The ECB will use its emergency bond-buying and ultra-cheap loans to banks as the primary instruments to control financing costs, European Central Bank president Christine Lagarde told the ECB’s annual forum on central banking this evening.
The EU heavyweight said financing costs for governments, households and businesses in the eurozone will stay “exceptionally favourable” until the economy recovers from the pandemic.
Lagarde welcomed the “encouraging” news of a potential Covid-19 vaccine breakthrough that fuelled a market rally this week, but said the second wave of the pandemic still presented “new challenges and risks” for the eurozone economy.
“The key challenge for policymakers will be to bridge the gap until vaccination is well advanced and the recovery can build its own momentum,” she continued. “The ECB was there for the first wave and the ECB will be there for the second wave.”
Meanwhile Jerome Powell, who is Chair of the Federal Reserve pointed out that while banks have done well so far throughout the crisis, more needs to be done.

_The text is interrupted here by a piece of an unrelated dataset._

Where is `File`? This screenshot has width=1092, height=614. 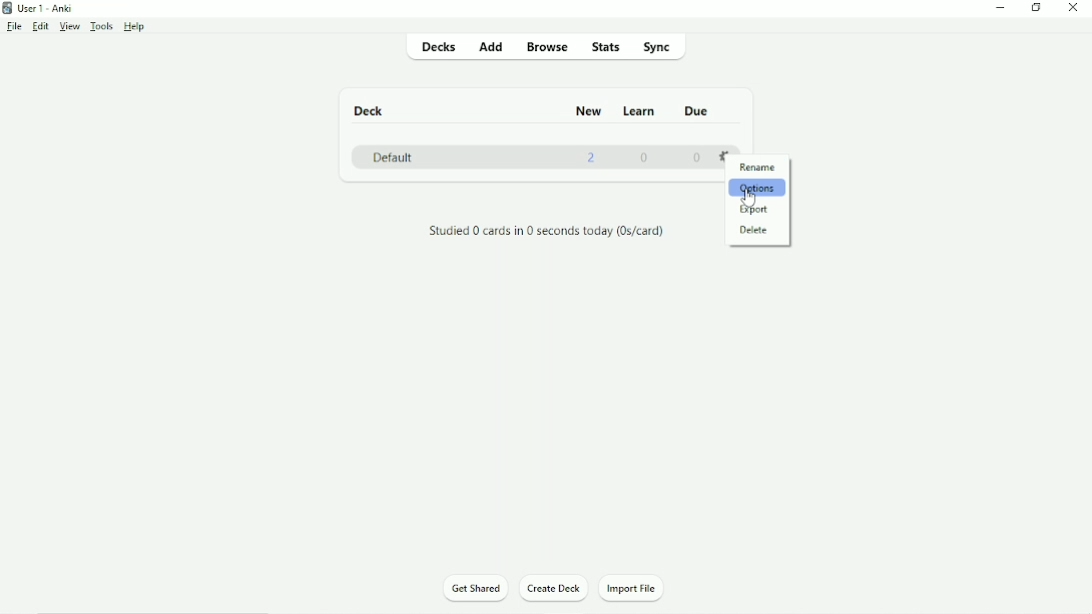 File is located at coordinates (14, 26).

He said this is not the time for “complacency.”
Elsewhere Lagarde said she had a “hunch” that there will eventually be a central bank digital currency.
She has previously told reporters: “Europeans are increasingly turning to digital in the ways they spend, save and invest. We should be prepared to issue a digital euro”.
One of the ECB’s main objections to a digital version of the euro is the risk it may displace traditional deposits, thereby hollowing out commercial banks and crowding out private solutions.
The ECB said in its report that deposits in digital euros would probably be capped and subject, at least in part, to the ECB’s interest rate on deposits, which currently stands at -0.5%.
The banking authority has given itself until mid-2021 to make a final decision whether to move ahead with the project, which is now open for public consultation.
Finally, when asked what frightened her in the current climate, the EU heavyweight said the outbreak of coronavirus among minks in Denmark was especially worrisome.
She said the transmission from human to animal could be “devastating”. Adding it could put into jeopardy vaccine hopes.